Ah yes, the Playoffs and justifying FedEx’s lavish nine-figure annual spend.
“For me a major championship should be the thing that is protected the most,” Rose said. “That’s how all of our careers ultimately are going to be measured. Thirty, 40 years ago there wasn’t a FedExCup so if you’re trying to compare one career to another career, Jack versus Tiger, it’s the majors that are the benchmarks. For them to be tweaked so much I think is quite interesting at this point.”
Then there is the effect on the stellar non-major championships played in late April, May and June. Some of the Tour’s best (now “Signature”) tournaments have been squeezed by a logjam of attractive playing options during the 73-day span also featuring the Masters, PGA and U.S. Open.

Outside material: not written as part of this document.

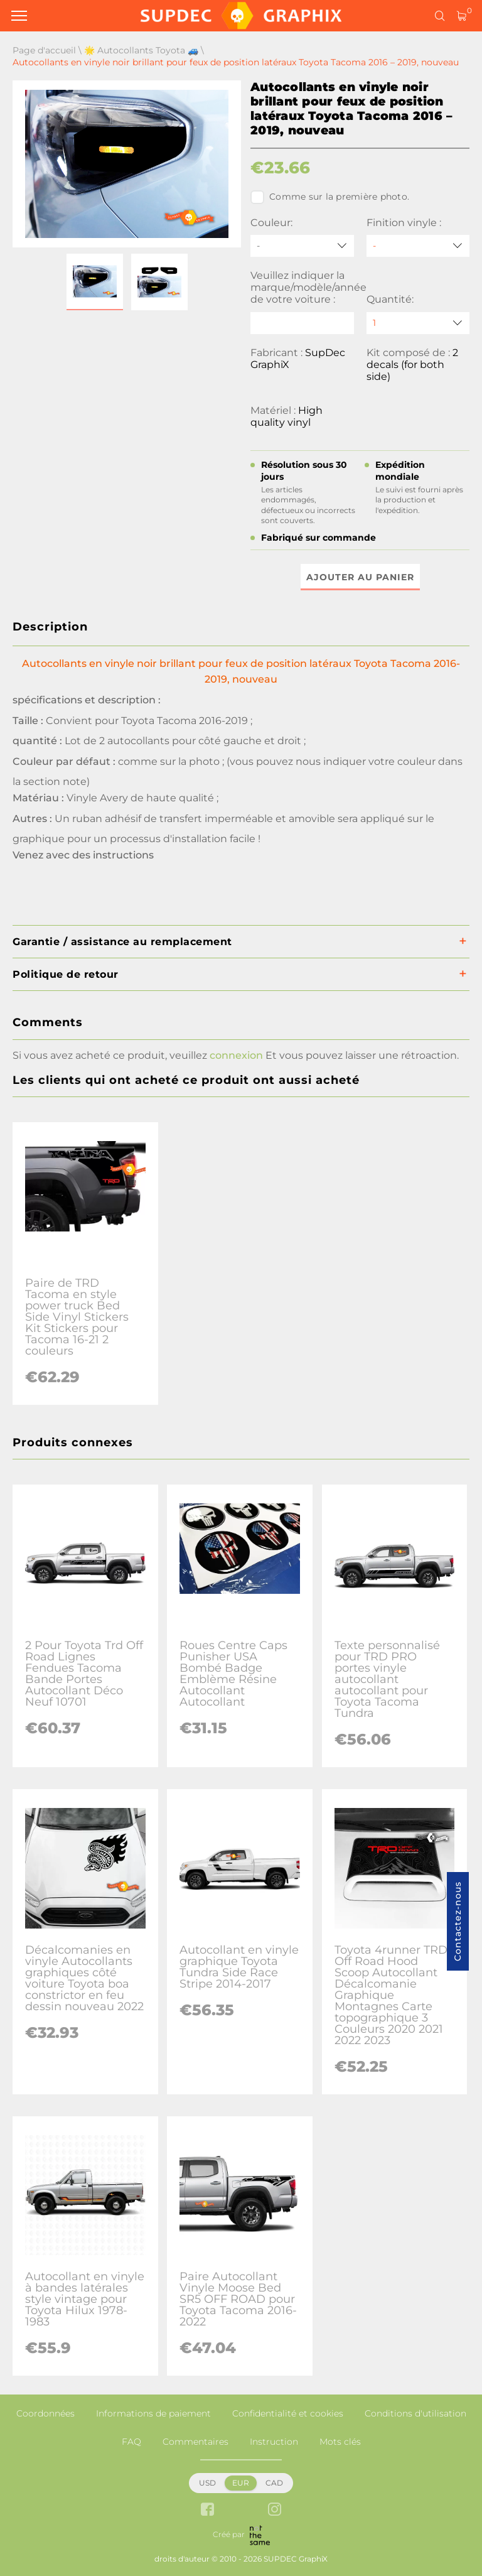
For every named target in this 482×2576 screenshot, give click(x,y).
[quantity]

“I’d love to see [the majors] spread a little bit more only because it really concentrates too much emphasis on too short a period of time,” Nicklaus said at this year’s Masters. “There are too many other tournaments that are good tournaments that can sort of get shut out because of that.”
Nicklaus is understandably thinking of his Memorial Tournament. Two years ago Nicklaus agreed to play it the week before the U.S. Open because the Tour “had a thing they wanted to do,” and moved the RBC Canadian Open into the traditional Memorial slot.